I learned a lot and stored it away.
It’s all forgotten by next Monday.

Crack of Dawn

One last meeting
Before I can go home.
But I’m in India,
So it’s your first meeting.

Video conferencing is the bomb.
Teams can be anywhere,
And still can get together.
The world is one conference room.

It’s 5:30pm in Bangalore.
It’s 2:00pm in Budapest.
It’s 7:00am in Dallas.
We can still all meet.

I’m the one in Dallas.
I haven’t had enough coffee.
There may not be enough coffee.
Time zones are a bitch.

Corporate Avenue

Start at the corner of Hope and Innocence,
Follow Hope South until it becomes Despair.
Your career progresses as you go,
Nothing vodka or Prozac won’t repair.

Keeping going down Despair,
You’ll know when you are through.
It dead ends at Retirement.
Alongside Corporate Avenue.

Corporate Avenue is a long, hard road.
There are twists and turns and merges,
You have to find a decent driver,
Then hope he survives the purges.

I’ve been driven off a cliff.
I’ve been driven into walls.

I remember drivers drinking,
While they suffered through the drive.

I remember changing drivers,
While we were doing sixty-five.

The only thing that bothers me,
It often shakes me to my core.
Is how many times along the way,
I know I’ve seen that house before.

Technology

 

I’m getting the feeling that
We have a generation that can’t read.
You have to show them graphics – not text,
And it’s really best to have a movie.

I love technology,
But not for it’s own sake.
Let’s not use it just because
The CEO overpaid for it.

If you have something to say,
Just email or call me.
I’ll respond if required.
Don’t send a link to your blog.

If you have an announcement,
Just make it.
Don’t make me watch a video
A week from Tuesday.

Worst of all now days,
Is the video blog,
Where some minor exec
Reads you his email.

The issue with video blogs,
At least for me,
Is that you see how poorly
Some of these people present.

Please send your foils out first.
(I’m old.
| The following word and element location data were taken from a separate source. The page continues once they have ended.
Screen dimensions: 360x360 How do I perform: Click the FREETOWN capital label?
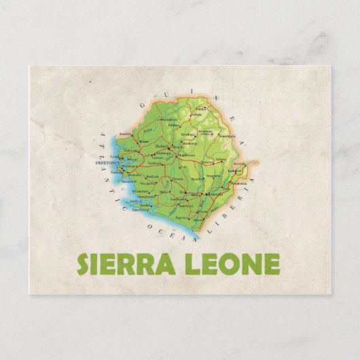coord(107,163)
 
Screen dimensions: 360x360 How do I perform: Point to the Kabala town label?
coord(196,114)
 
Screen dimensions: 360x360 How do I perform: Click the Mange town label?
coord(143,142)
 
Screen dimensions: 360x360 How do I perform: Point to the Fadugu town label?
coord(175,125)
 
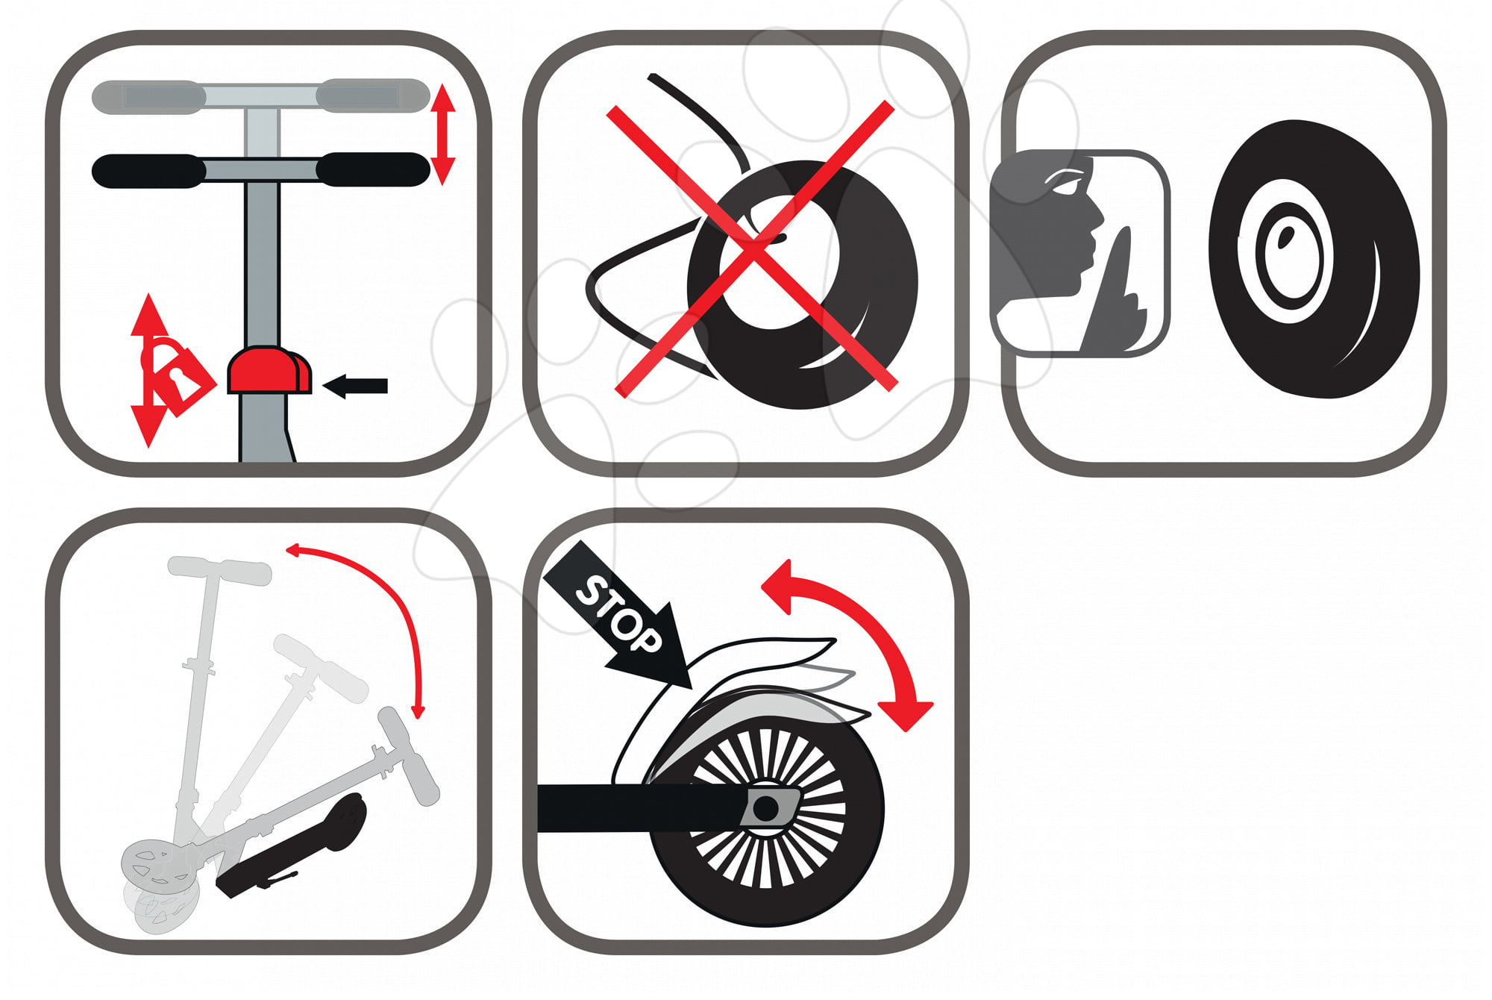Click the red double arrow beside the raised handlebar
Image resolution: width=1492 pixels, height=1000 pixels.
click(443, 134)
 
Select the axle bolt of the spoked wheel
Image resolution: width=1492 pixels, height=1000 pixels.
click(765, 807)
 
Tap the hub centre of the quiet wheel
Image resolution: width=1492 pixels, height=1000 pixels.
click(1285, 237)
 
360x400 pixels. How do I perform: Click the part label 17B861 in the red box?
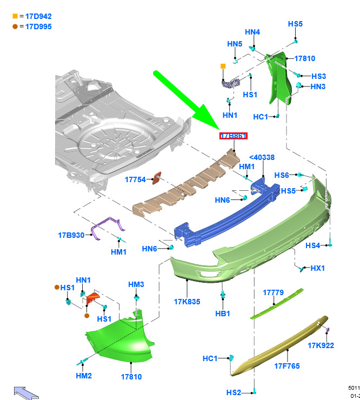tap(233, 136)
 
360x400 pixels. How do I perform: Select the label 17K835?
tap(187, 302)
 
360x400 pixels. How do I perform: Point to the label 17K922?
tap(321, 345)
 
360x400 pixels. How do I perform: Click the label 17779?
tap(273, 292)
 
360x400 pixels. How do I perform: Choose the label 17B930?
tap(71, 235)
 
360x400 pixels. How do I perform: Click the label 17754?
tap(135, 179)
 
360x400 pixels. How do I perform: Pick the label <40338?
tap(262, 157)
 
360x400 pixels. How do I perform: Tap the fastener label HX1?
tap(317, 268)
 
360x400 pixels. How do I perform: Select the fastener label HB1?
tap(223, 313)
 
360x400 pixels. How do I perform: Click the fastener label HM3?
tap(136, 284)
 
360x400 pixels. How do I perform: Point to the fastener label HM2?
tap(84, 376)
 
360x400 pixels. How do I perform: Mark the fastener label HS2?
tap(234, 392)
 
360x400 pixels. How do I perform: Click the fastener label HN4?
tap(252, 32)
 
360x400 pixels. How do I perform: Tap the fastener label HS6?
tap(282, 175)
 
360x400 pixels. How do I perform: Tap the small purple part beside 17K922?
tap(328, 329)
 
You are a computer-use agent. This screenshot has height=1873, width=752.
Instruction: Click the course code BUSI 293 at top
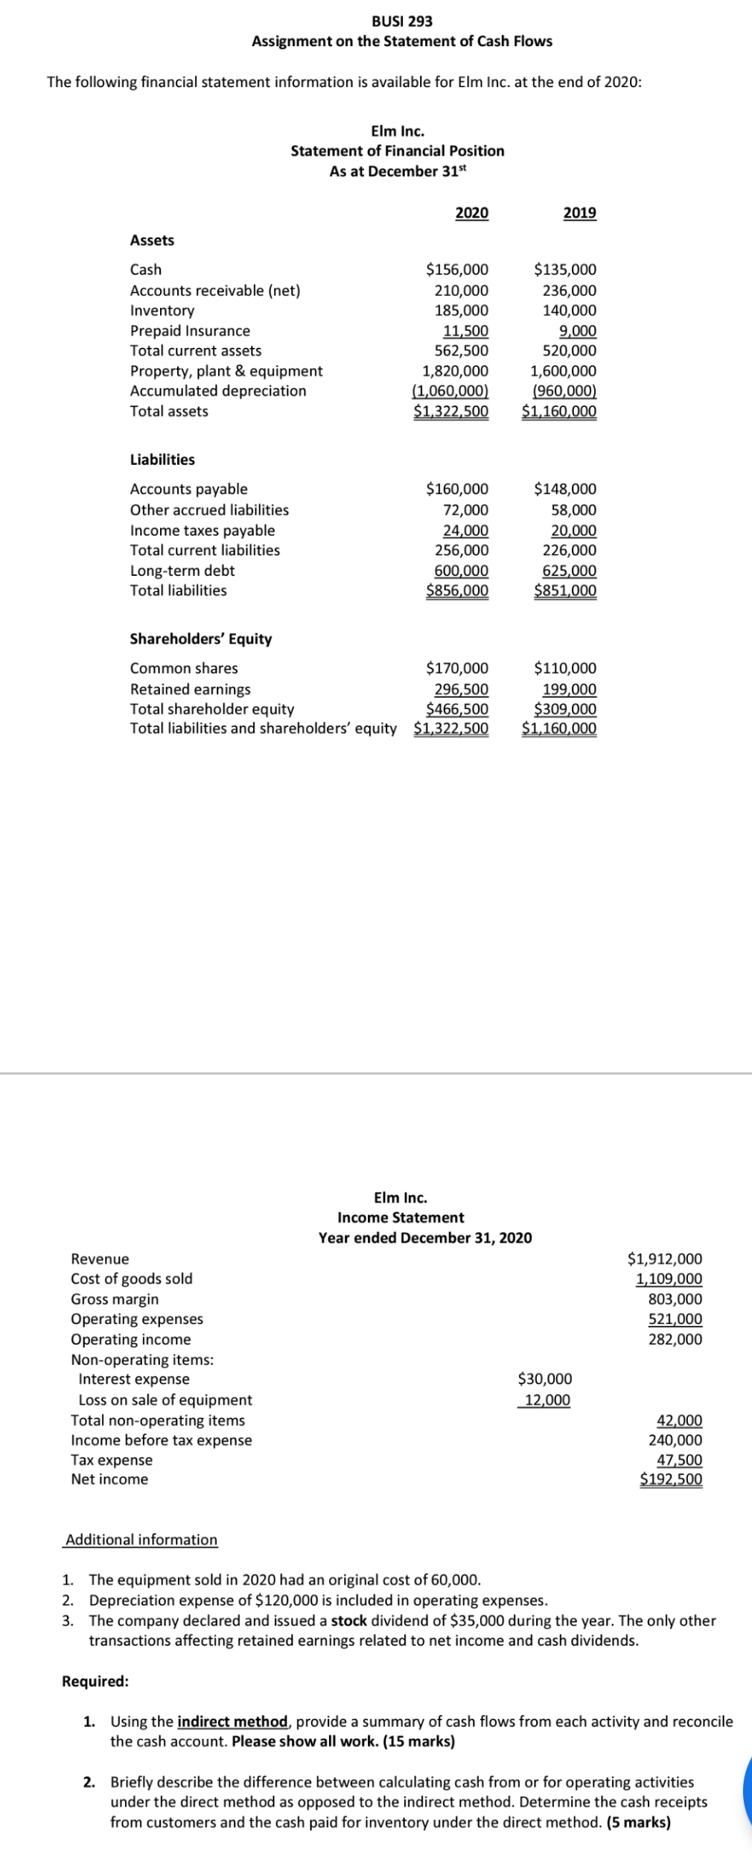pyautogui.click(x=402, y=21)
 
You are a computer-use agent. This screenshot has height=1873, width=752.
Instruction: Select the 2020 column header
pyautogui.click(x=472, y=213)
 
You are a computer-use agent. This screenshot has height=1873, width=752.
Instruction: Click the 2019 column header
pyautogui.click(x=580, y=213)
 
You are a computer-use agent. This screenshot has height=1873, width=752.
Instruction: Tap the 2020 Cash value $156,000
pyautogui.click(x=457, y=270)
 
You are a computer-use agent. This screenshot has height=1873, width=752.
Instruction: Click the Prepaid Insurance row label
pyautogui.click(x=190, y=331)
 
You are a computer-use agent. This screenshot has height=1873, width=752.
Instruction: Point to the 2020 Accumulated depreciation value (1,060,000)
pyautogui.click(x=450, y=391)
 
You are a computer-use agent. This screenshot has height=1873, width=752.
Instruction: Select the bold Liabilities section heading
pyautogui.click(x=162, y=460)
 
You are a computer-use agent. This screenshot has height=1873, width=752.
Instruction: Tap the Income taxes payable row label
pyautogui.click(x=202, y=530)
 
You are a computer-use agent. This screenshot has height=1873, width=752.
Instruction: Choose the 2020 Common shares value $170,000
pyautogui.click(x=457, y=668)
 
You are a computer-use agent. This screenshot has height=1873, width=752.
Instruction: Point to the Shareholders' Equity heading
pyautogui.click(x=201, y=639)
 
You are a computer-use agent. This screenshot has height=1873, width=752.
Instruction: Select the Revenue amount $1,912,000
pyautogui.click(x=665, y=1259)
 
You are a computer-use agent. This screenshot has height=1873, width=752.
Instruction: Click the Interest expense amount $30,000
pyautogui.click(x=545, y=1379)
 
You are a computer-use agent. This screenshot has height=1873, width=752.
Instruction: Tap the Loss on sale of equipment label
pyautogui.click(x=165, y=1400)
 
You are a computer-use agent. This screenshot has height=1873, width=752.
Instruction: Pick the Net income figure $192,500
pyautogui.click(x=671, y=1479)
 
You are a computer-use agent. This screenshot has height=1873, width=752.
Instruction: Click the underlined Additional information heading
pyautogui.click(x=141, y=1540)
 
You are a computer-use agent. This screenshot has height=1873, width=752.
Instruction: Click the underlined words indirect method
pyautogui.click(x=232, y=1722)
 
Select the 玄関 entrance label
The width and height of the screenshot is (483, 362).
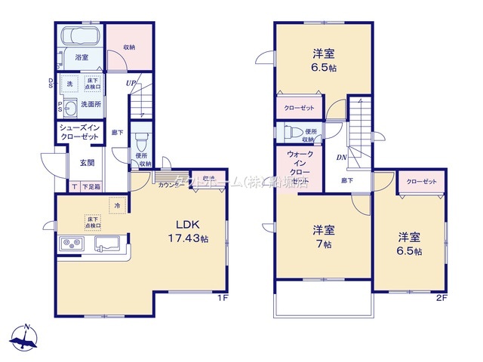(x=87, y=163)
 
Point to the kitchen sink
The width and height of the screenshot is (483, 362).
(x=108, y=244)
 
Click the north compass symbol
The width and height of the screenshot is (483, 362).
(x=26, y=339)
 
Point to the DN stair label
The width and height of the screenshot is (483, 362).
(x=341, y=158)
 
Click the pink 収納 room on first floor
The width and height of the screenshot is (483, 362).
(x=128, y=47)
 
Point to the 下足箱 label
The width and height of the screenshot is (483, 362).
(x=91, y=186)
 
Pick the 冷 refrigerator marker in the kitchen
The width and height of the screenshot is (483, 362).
(x=117, y=204)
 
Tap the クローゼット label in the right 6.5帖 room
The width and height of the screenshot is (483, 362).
(x=421, y=182)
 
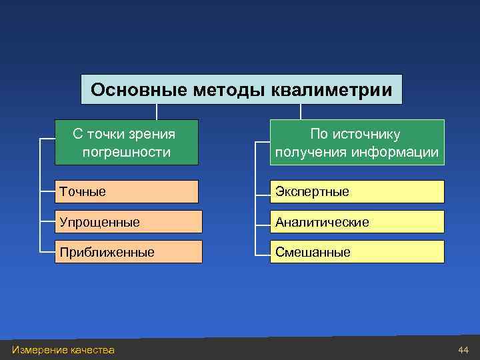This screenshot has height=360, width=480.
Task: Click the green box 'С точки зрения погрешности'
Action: (127, 143)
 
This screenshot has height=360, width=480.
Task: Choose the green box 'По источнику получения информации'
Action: (357, 143)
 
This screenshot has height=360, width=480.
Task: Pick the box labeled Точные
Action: (127, 191)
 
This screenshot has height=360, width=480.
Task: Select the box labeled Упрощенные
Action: (128, 221)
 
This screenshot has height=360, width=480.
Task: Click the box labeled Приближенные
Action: (128, 252)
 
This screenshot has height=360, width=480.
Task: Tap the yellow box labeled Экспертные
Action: (357, 191)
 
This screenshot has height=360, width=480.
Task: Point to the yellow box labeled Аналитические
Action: (357, 221)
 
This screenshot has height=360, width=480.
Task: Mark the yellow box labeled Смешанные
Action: (357, 252)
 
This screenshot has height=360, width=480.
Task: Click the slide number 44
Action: (463, 350)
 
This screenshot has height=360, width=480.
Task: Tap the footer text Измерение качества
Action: (63, 350)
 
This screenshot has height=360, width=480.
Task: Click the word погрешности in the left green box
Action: (127, 153)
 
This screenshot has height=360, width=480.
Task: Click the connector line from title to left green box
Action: (157, 111)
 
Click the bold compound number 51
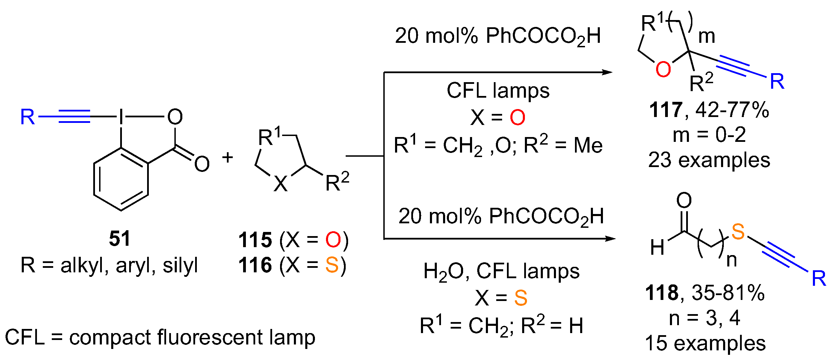click(x=119, y=239)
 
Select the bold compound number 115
click(x=255, y=240)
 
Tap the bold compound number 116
click(x=255, y=265)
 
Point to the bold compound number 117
click(x=665, y=110)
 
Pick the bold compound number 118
click(x=662, y=293)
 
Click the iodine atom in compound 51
click(x=121, y=117)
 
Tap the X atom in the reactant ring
click(x=280, y=184)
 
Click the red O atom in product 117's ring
click(x=663, y=69)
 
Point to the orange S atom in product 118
click(x=738, y=232)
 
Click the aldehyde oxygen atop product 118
click(x=684, y=200)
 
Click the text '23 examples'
click(x=709, y=160)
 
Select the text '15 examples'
click(x=705, y=343)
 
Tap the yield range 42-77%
click(x=732, y=110)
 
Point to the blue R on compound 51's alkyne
click(x=28, y=117)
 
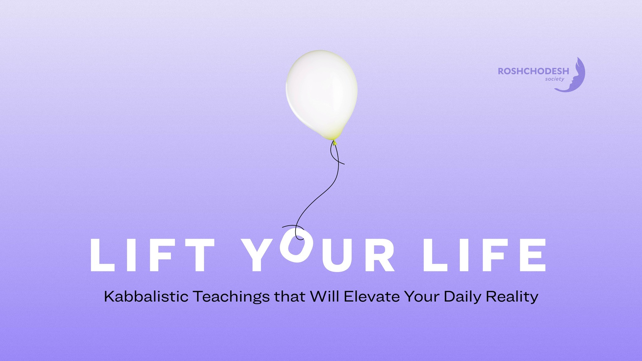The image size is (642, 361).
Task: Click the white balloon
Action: click(322, 94)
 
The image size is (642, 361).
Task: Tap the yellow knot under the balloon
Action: click(334, 143)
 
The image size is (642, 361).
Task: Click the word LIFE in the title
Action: click(485, 255)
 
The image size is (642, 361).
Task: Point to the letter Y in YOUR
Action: click(260, 255)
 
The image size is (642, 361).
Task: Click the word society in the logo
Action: click(555, 79)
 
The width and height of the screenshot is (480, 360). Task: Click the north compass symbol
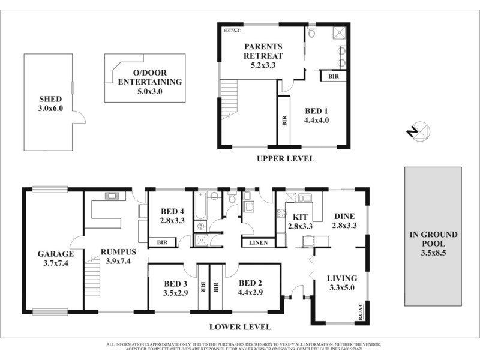419,131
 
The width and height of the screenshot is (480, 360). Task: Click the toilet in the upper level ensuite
311,32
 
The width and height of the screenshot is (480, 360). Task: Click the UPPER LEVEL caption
285,159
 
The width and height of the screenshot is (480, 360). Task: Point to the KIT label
300,217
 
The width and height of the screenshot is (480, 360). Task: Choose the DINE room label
344,217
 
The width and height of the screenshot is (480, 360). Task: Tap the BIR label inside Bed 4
161,242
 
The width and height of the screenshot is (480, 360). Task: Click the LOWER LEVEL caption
239,328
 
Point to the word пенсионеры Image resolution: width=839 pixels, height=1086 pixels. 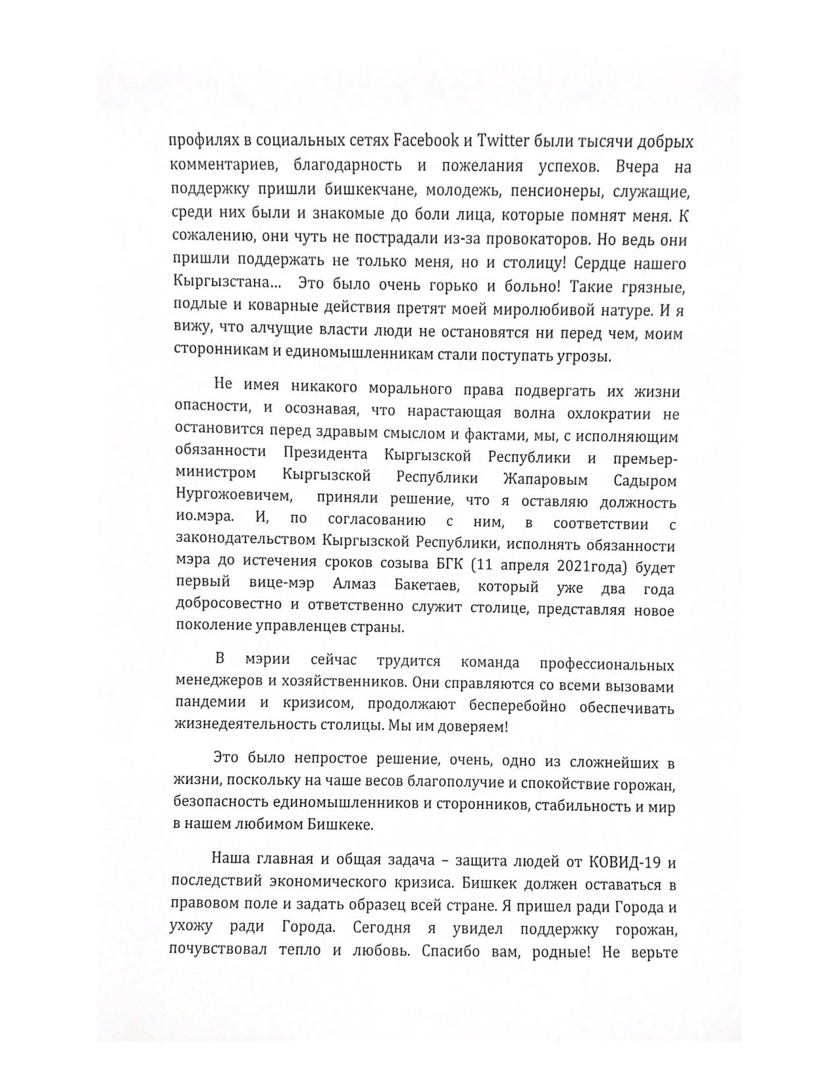(x=561, y=191)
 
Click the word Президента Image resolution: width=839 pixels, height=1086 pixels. (x=325, y=455)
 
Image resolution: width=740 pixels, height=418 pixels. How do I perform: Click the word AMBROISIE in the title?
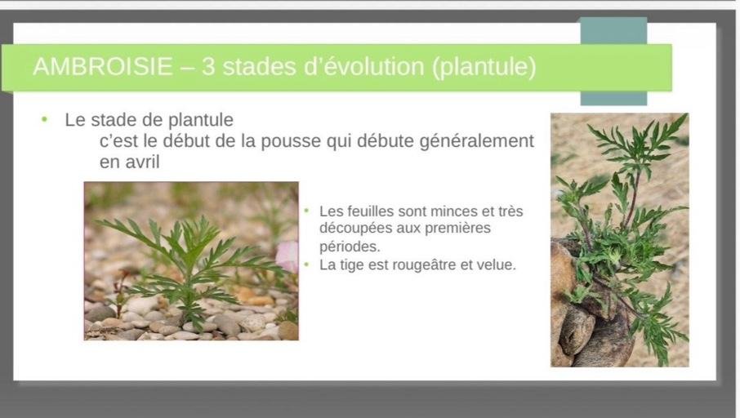click(103, 66)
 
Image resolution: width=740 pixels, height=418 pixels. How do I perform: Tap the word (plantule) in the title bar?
click(484, 67)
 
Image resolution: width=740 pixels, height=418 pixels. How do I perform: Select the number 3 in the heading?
click(208, 66)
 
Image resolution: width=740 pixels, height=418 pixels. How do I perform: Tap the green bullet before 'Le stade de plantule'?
click(44, 119)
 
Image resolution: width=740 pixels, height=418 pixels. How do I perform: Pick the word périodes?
click(350, 247)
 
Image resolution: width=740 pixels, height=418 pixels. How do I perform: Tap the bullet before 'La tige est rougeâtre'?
click(306, 265)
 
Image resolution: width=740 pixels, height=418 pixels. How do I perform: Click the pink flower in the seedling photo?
click(288, 256)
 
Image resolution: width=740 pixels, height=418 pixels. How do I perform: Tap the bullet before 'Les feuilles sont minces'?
click(306, 211)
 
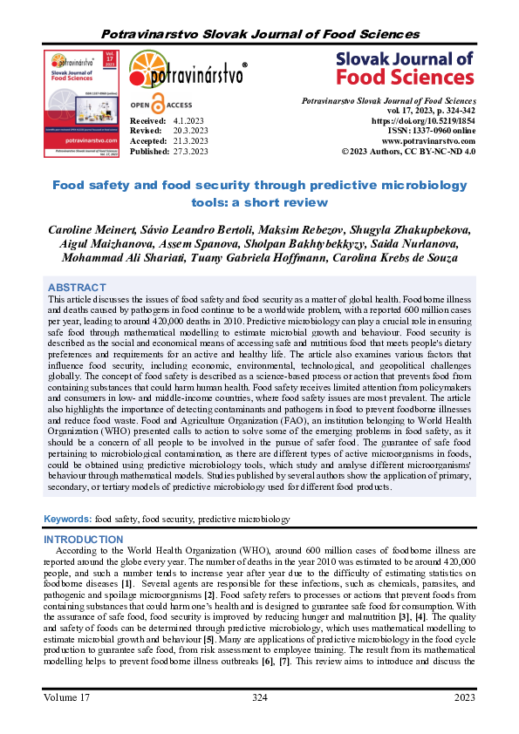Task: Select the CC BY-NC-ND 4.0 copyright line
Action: [408, 151]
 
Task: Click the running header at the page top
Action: [259, 34]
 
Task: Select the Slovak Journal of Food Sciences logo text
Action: [404, 69]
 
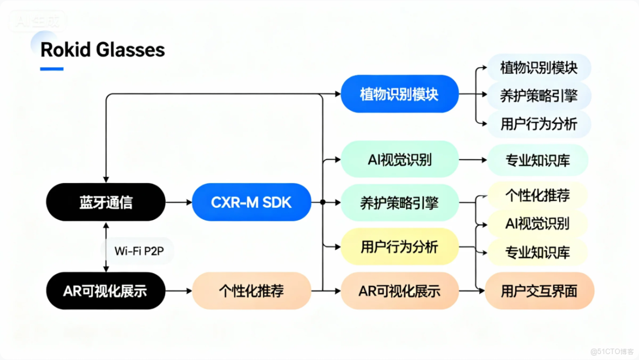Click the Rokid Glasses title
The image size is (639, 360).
103,50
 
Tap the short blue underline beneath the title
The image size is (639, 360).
52,69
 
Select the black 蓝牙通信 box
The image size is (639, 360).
105,202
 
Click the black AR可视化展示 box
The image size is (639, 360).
105,291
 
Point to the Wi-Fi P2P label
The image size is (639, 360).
137,251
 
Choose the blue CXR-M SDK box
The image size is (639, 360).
251,202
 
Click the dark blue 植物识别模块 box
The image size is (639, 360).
399,94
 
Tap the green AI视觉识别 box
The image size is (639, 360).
399,160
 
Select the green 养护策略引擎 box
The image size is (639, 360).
399,203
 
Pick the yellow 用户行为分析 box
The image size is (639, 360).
399,247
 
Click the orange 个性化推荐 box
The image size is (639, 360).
251,291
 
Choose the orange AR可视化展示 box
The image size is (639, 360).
399,291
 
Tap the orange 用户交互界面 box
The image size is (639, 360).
539,291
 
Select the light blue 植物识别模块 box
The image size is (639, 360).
539,68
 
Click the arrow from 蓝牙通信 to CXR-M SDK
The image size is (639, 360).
178,202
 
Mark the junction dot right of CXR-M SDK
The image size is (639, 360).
322,202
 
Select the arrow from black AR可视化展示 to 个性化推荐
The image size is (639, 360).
178,291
They’re not slides. They’re foils.)
I will happily read your foils.
Then, I will think to myself,
“How can this take an hour to present?”

When I read someone’s foils,
My usual thought is,
“Wow. That’s an hour I would have wasted.”
Then, I hang up and go back to work.

Here’s the thing people miss these days.
Work is not an action movie.
There is little action at all sometimes.
So why pretend it’s exciting?

If you’re going to pretend it’s exciting,
Let’s have a video game presentation.
Everyone could watch from home,
And interact with the presenter.

Hit the CEO in the nose,
She has to go on to the next slide.
Blow the CEO up,
That’s lunch, everybody!

That could actually be fun.
She couldn’t just stand and read.
Just send me the foils first,
So I know what was supposed to be said.